Returns a list of the differences between the actual data and the predicted
values\.
* list *xdata*
\- List of independent data
* list *ydata*
\- List of dependent data to be fitted
* boolean *intercept*
\- \(Optional\) compute the intercept \(1, default\) or fit to a line through
the origin \(0\)
- __::math::statistics::test\-2x2__ *n11* *n21* *n12* *n22*
Determine if two set of samples, each from a binomial distribution, differ
significantly or not \(implying a different parameter\)\.
Returns the "chi\-square" value, which can be used to the determine the
significance\.
* int *n11*
\- Number of outcomes with the first value from the first sample\.
* int *n21*
\- Number of outcomes with the first value from the second sample\.
* int *n12*
\- Number of outcomes with the second value from the first sample\.
* int *n22*
\- Number of outcomes with the second value from the second sample\.
- __::math::statistics::print\-2x2__ *n11* *n21* *n12* *n22*
Determine if two set of samples, each from a binomial distribution, differ
significantly or not \(implying a different parameter\)\.

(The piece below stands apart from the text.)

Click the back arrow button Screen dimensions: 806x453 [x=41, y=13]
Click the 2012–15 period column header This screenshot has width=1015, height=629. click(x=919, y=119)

Returns a short report, useful in an interactive session\.
* int *n11*
\- Number of outcomes with the first value from the first sample\.
* int *n21*
\- Number of outcomes with the first value from the second sample\.
* int *n12*
\- Number of outcomes with the second value from the first sample\.
* int *n22*
\- Number of outcomes with the second value from the second sample\.
- __::math::statistics::control\-xbar__ *data* ?nsamples?
Determine the control limits for an xbar chart\. The number of data in each
subsample defaults to 4\. At least 20 subsamples are required\.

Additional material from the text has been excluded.